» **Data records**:
——

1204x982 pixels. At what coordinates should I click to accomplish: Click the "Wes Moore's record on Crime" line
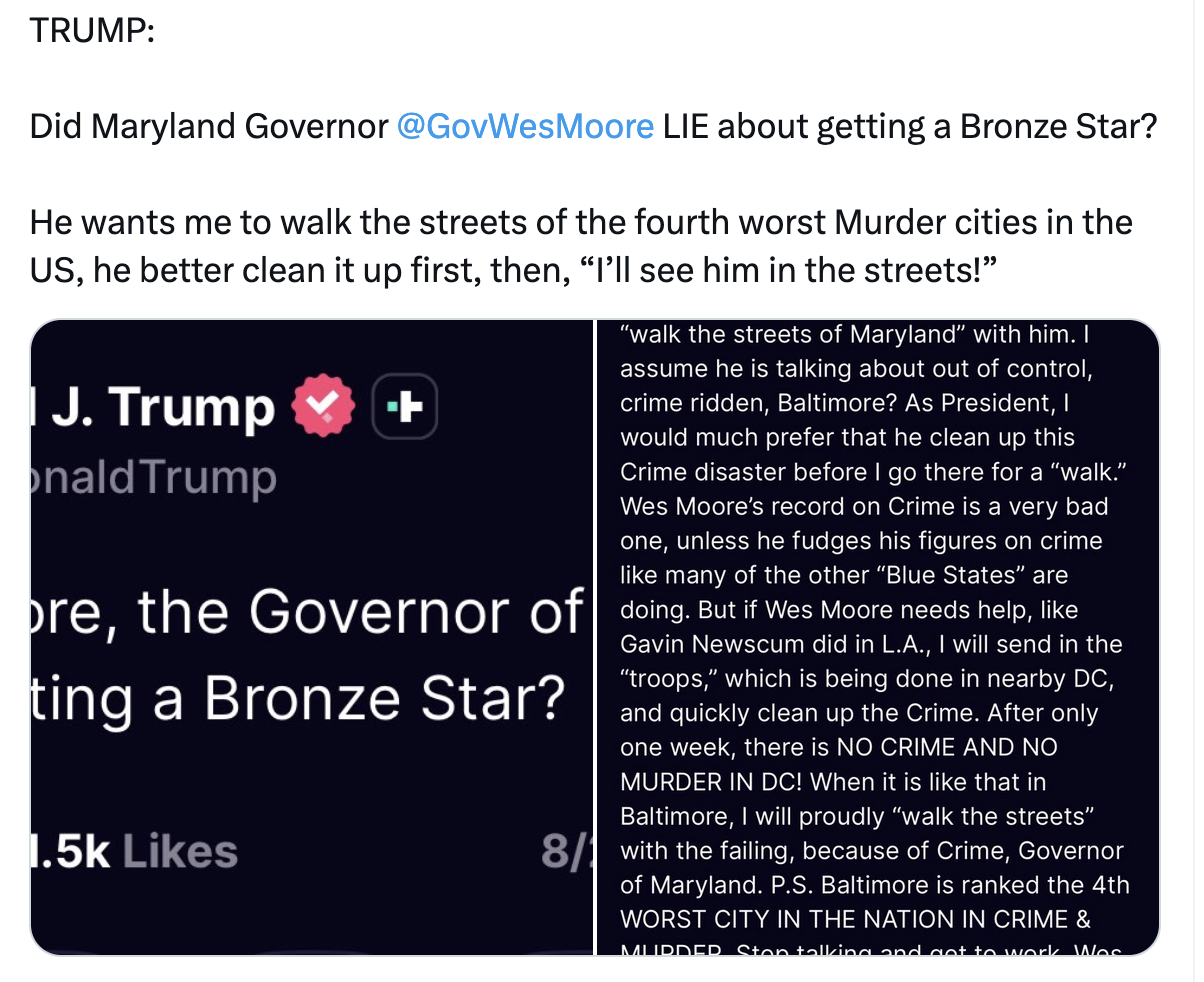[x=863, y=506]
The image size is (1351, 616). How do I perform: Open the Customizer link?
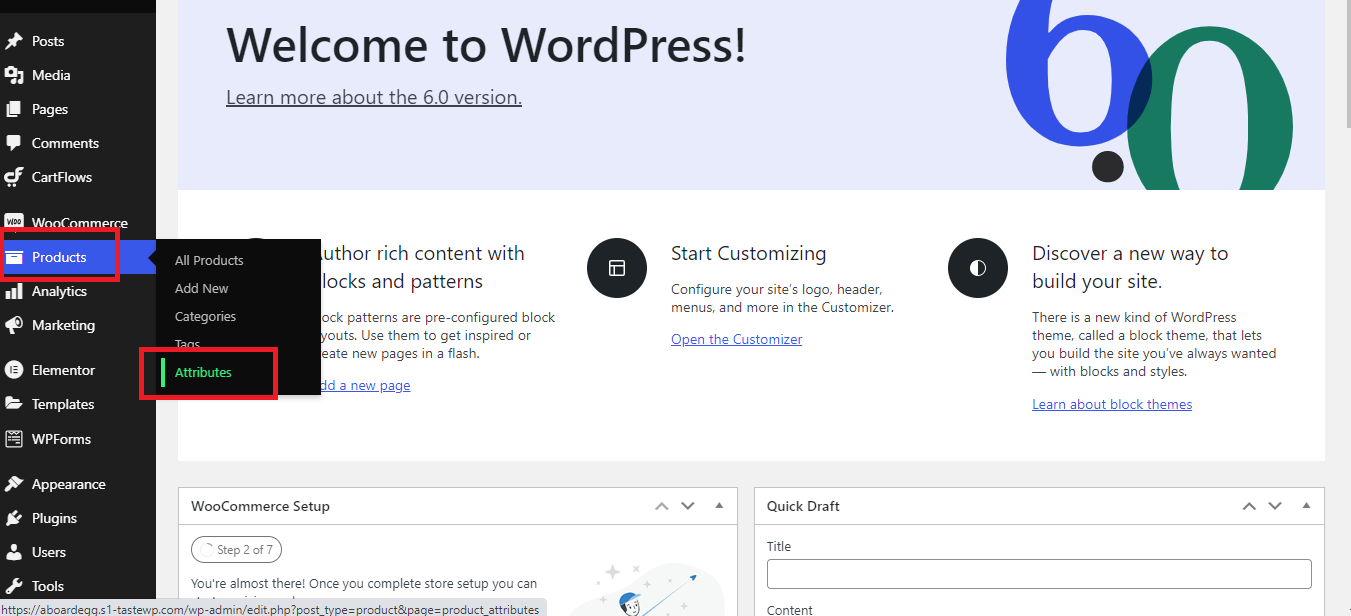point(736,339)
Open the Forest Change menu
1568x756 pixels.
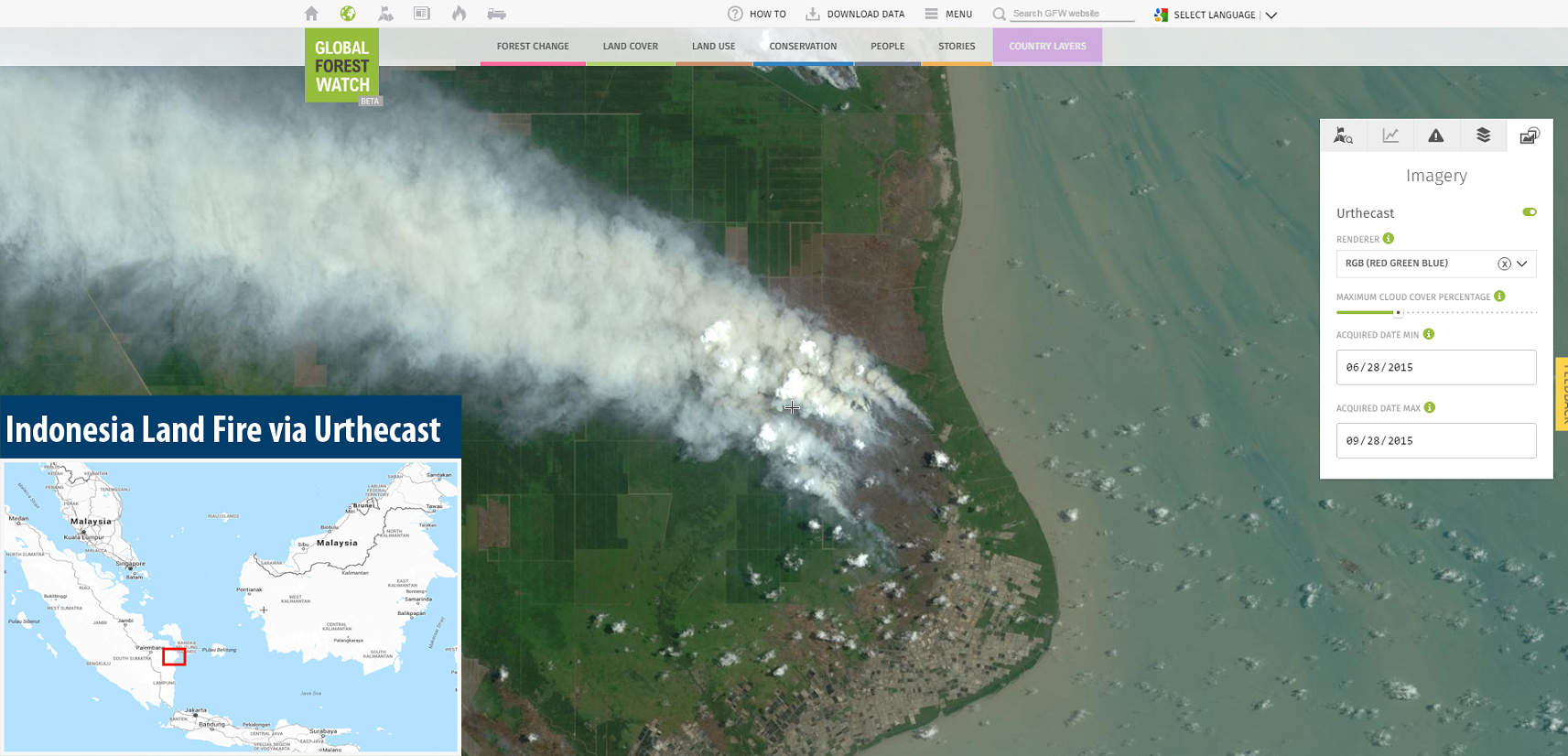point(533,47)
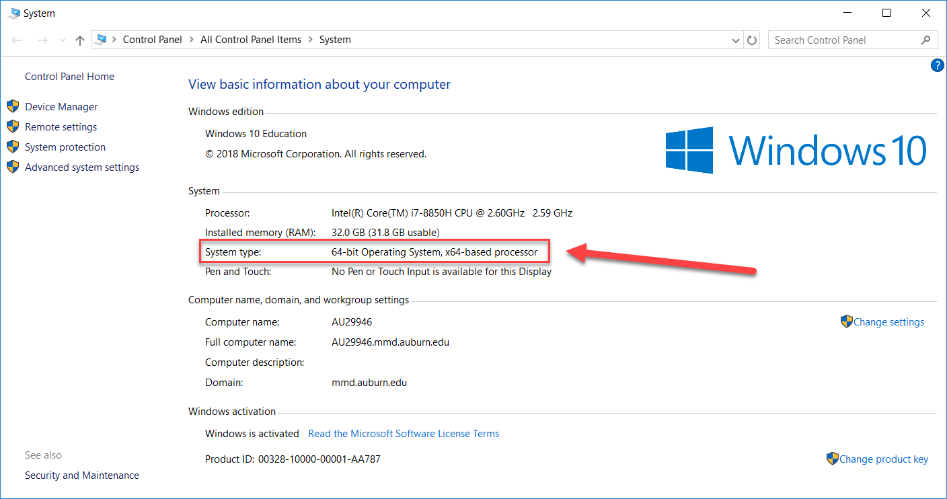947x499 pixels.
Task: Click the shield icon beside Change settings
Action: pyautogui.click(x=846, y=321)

——

» **REQUIRED WORK**: Whatever pictures the entries contain, omit them, and write the rest out exactly.

» **EXERCISE SOLUTION**:
1204x982 pixels. At what coordinates should I click to accomplish: Click the "Wes Moore's record on Crime" line
[x=863, y=506]
The image size is (1351, 616). How do I perform: Open the Customizer link?
point(736,339)
Open the Forest Change menu
1568x756 pixels.
point(533,47)
947x499 pixels.
Task: Click the shield icon beside Change settings
Action: pyautogui.click(x=846, y=321)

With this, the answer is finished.